Valid signal propagation
Valid signals propagate through the array to indicate when outputs are meaningful:
wire pe_valid_out_11; // PE11 → PE12 and PE21
wire pe_valid_out_12; // PE12 → PE22
output wire sys_valid_out_21; // From PE21
output wire sys_valid_out_22; // From PE22
Source: systolic.sv:50-51
Valid signals follow the same paths as data:
- Horizontally: PE11 → PE12
- Vertically: PE11 → PE21 → output
- Horizontally then vertically: PE12 → PE22 → output
Matrix multiplication example
Computing a 2×2 matrix multiplication:
C = A × B
where A = [1 2], B = [5 6]
[3 4] [7 8]
Setup phase (cycle 0-1):
Load weights (B^T transposed):
PE11 ← 5, PE12 ← 7
PE21 ← 6, PE22 ← 8
Assert sys_switch_in to activate
Computation phase:
Cycle 2: Input a11=1 enters PE11
Cycle 3: Input a11=1 enters PE12, a12=2 enters PE11, a21=3 enters PE21
Cycle 4: Input a12=2 enters PE12, a22=4 enters PE11 and PE21
Cycle 5: Results start emerging from PE21 and PE22
Output phase:
sys_data_out_21 = (1×5) + (2×7) = 19 (c11)

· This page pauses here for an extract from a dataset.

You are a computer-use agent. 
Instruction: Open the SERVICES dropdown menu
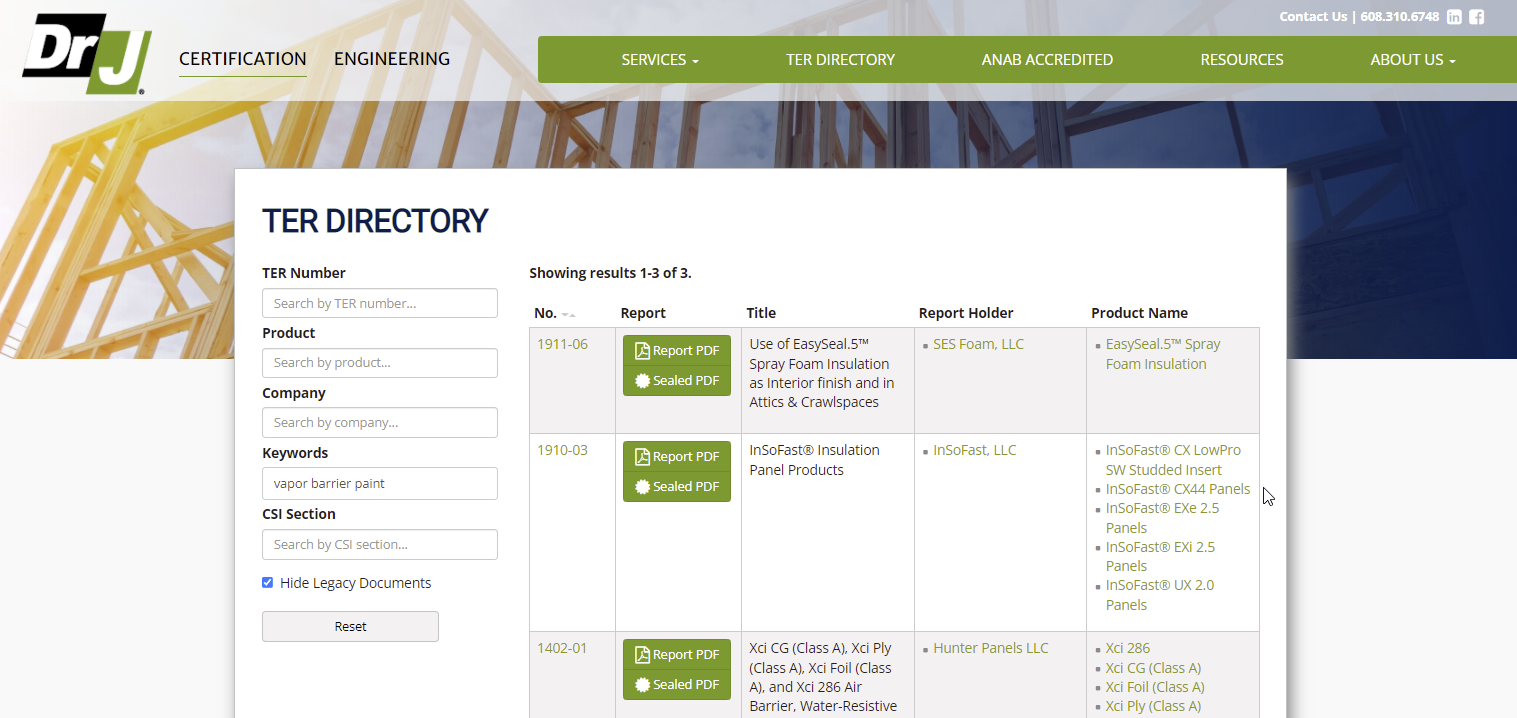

sys_data_out_22 = (1×6) + (2×8) = 22 (c12)
(next cycle)
sys_data_out_21 = (3×5) + (4×7) = 43 (c21)
sys_data_out_22 = (3×6) + (4×8) = 50 (c22)
Scalability
The current implementation uses SYSTOLIC_ARRAY_WIDTH = 2, but the design can scale:
parameter int SYSTOLIC_ARRAY_WIDTH = 2 // 2×2 = 4 PEs
To scale to larger arrays:
- Increase
SYSTOLIC_ARRAY_WIDTH parameter
- Add more PE instantiations
- Update interconnect wiring
- Adjust unified buffer dimensions
Scaling to 256×256 (65,536 PEs) is mentioned as a future goal, which would provide massive parallelism for neural network acceleration.